Electrocardiographic effects of probucol. A controlled prospective clinical trial.

作者信息

Dujovne C A, Atkins F, Wong B, DeCoursey S, Krehbiel P, Chernoff S B

出版信息

Eur J Clin Pharmacol. 1984;26(6):735-9. doi: 10.1007/BF00541934.

Abstract

Probucol is known to prolong QT intervals in some patients and to produce fatal arrhythmias in selected animal species. To assess the prevalence and clinical relevance of this effect in a controlled manner, we analyzed electrocardiograms (ECGs) and medical events in patients during a placebo-controlled crossover trial comparing single or combined administration of probucol and colestipol.
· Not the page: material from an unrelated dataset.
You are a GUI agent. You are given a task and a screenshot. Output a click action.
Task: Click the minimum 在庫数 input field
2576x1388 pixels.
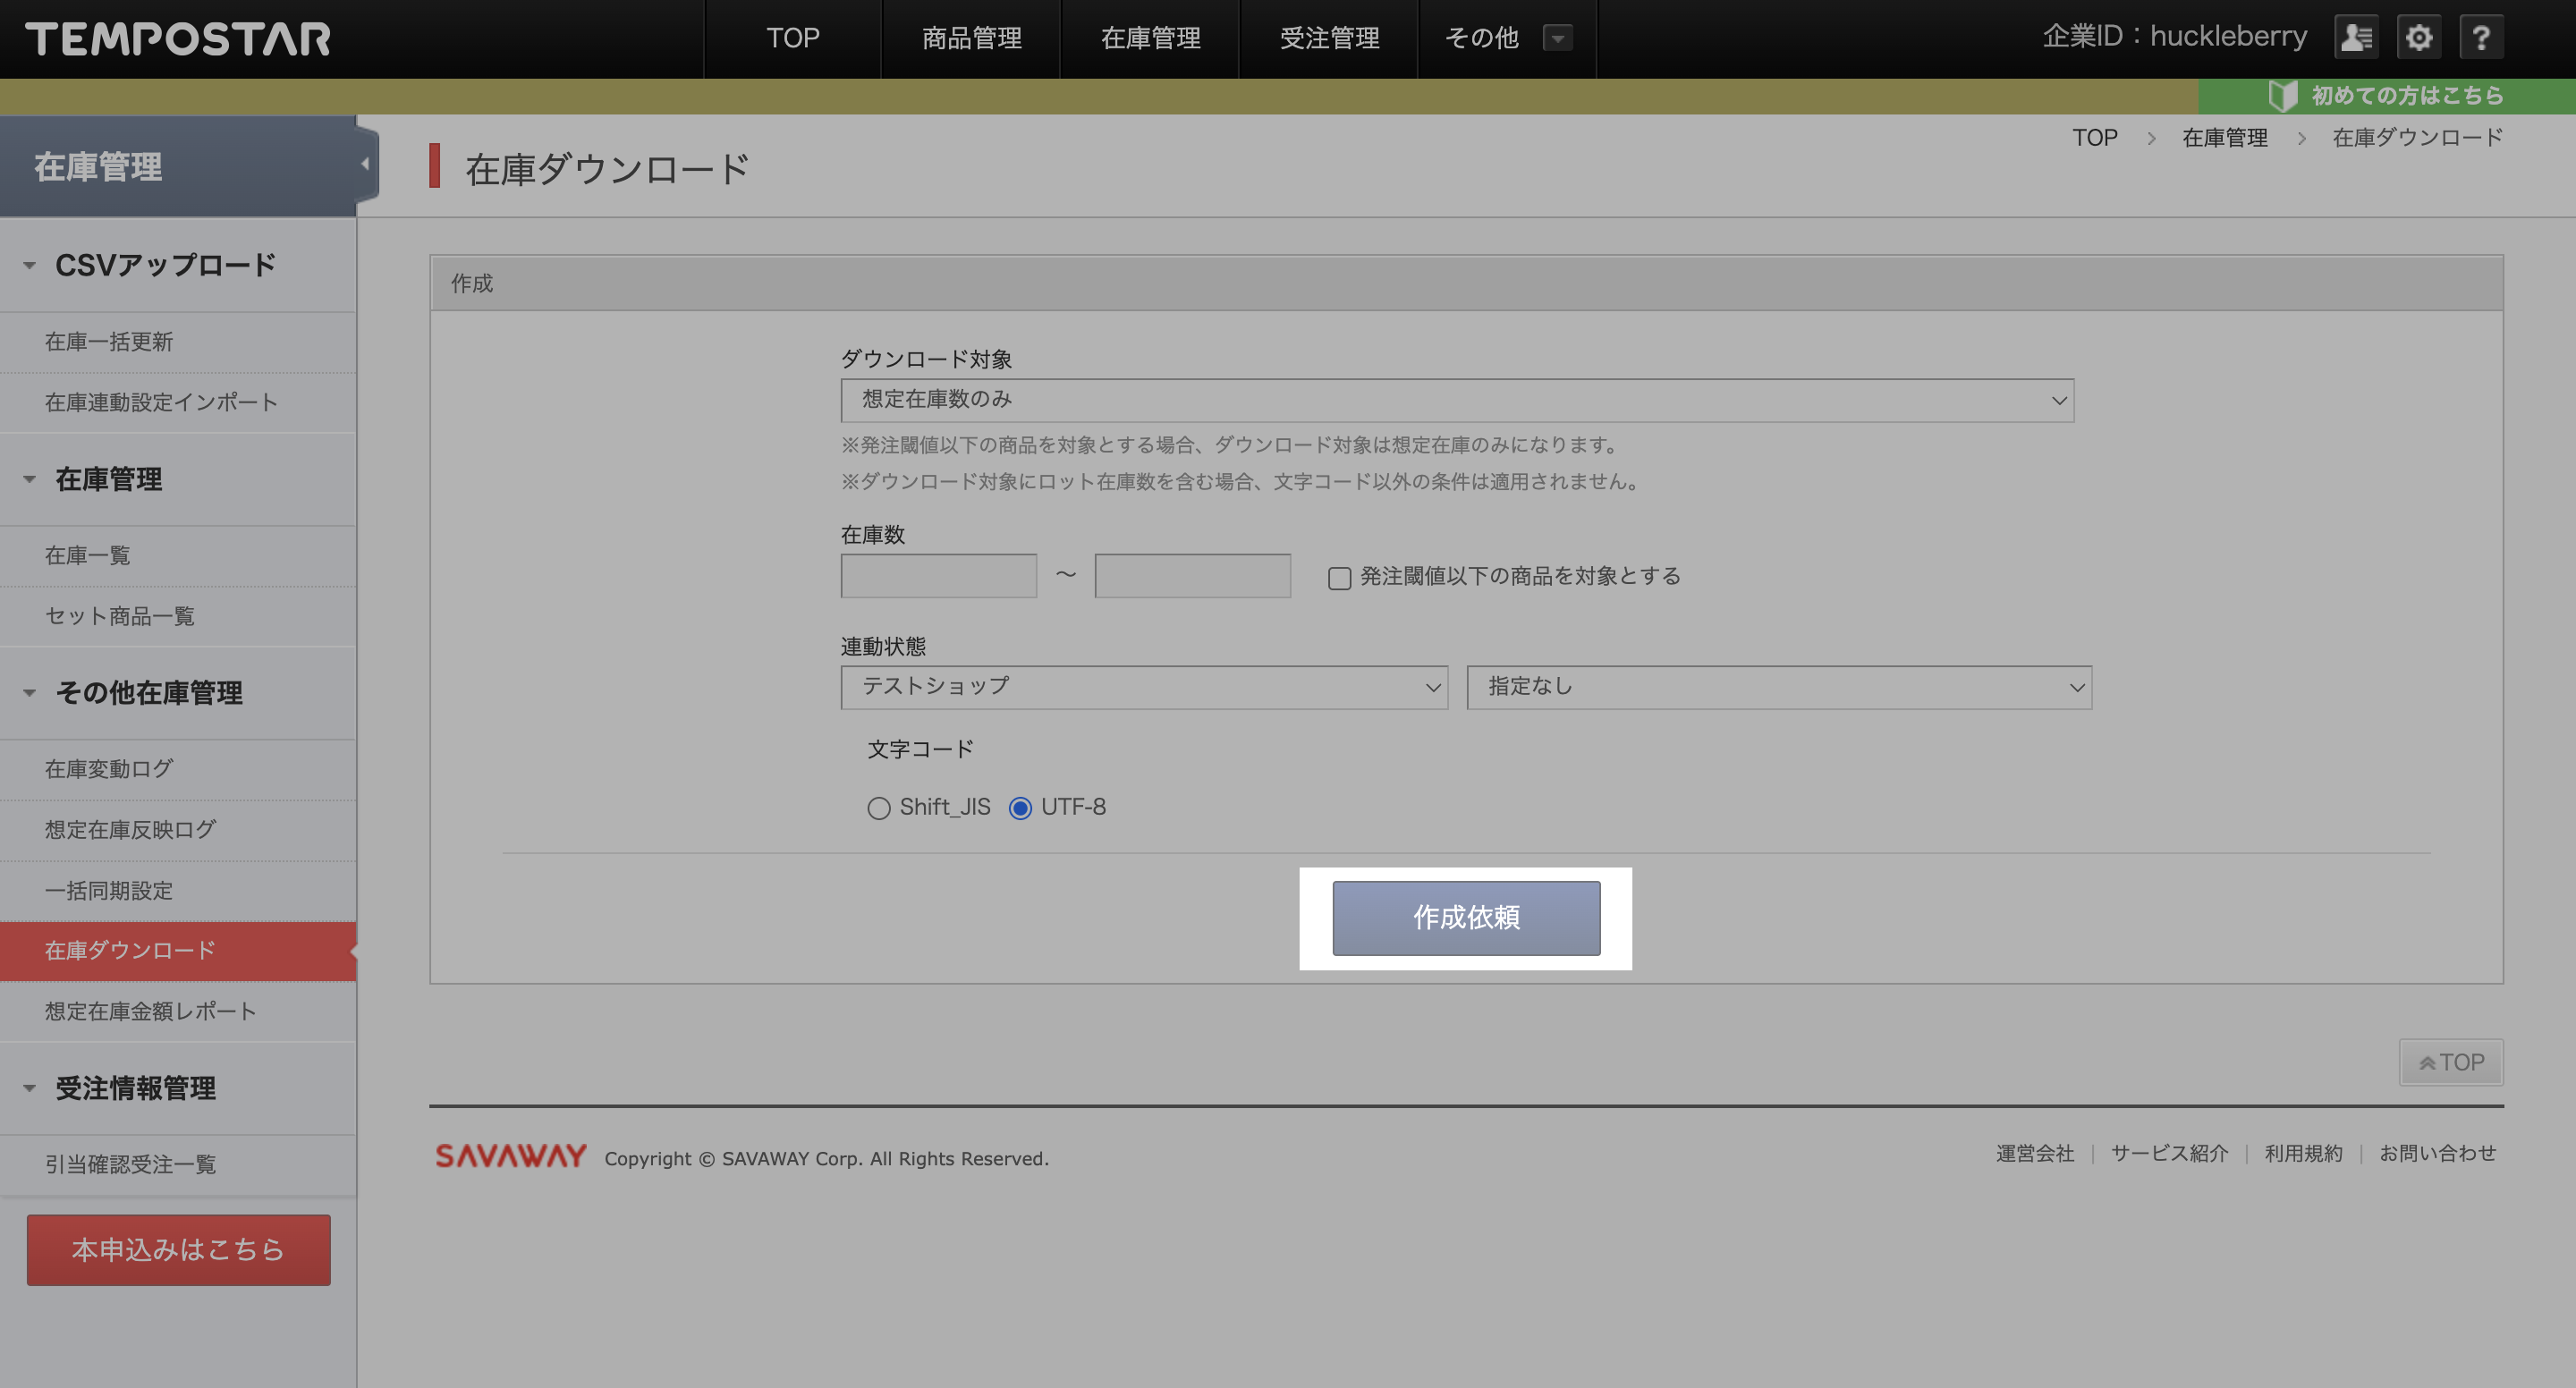pyautogui.click(x=938, y=576)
Forty-two Type II hyperlipoproteinemic patients were studied for eighteen to twenty-four months. Two cardiologists independently read the tracings which were previously arranged randomly without names or dates. There were no statistical differences between the reports of the ECG parameters by the two cardiologists. The mean QTc interval of the entire patient population was lengthened after probucol administration without reaching statistical significance when compared to placebos or colestipol treatments. Forty-eight % of the patients showed lengthening of the QTc interval during probucol treatment by 11 to 70 msec increment over baseline placebo. The remaining had either no change or shortening of the interval. There were no statistically significant differences in means of R-R, PR, QRS, QTc or QoT intervals among placebo, probucol., colestipol and probucol plus colestipol treatments. It is concluded that probucol prolonged QT intervals in the electrocardiograms of about one half of patients receiving the drug with no other clinical or statistically significant evidence of cardiotoxicity or electrocardiographic effects.

摘要

已知普罗布考在一些患者中会延长QT间期,并在某些特定动物物种中引发致命性心律失常。为了以可控方式评估这种效应的发生率和临床相关性,我们在一项安慰剂对照的交叉试验中分析了患者的心电图(ECG)和医疗事件,该试验比较了普罗布考和考来替泊的单一或联合给药情况。对42名II型高脂蛋白血症患者进行了18至24个月的研究。两名心脏病专家独立解读心电图,这些心电图之前已随机排列,没有姓名或日期。两位心脏病专家对心电图参数的报告之间没有统计学差异。与安慰剂或考来替泊治疗相比,普罗布考给药后整个患者群体的平均QTc间期延长,但未达到统计学意义。48%的患者在普罗布考治疗期间QTc间期延长,较基线安慰剂增加11至70毫秒。其余患者的间期要么没有变化,要么缩短。在安慰剂、普罗布考、考来替泊以及普罗布考加考来替泊治疗之间,R-R、PR、QRS、QTc或QoT间期的平均值没有统计学显著差异。得出的结论是,普罗布考使约一半接受该药物治疗患者的心电图QT间期延长,没有其他心脏毒性或心电图效应的临床或统计学显著证据。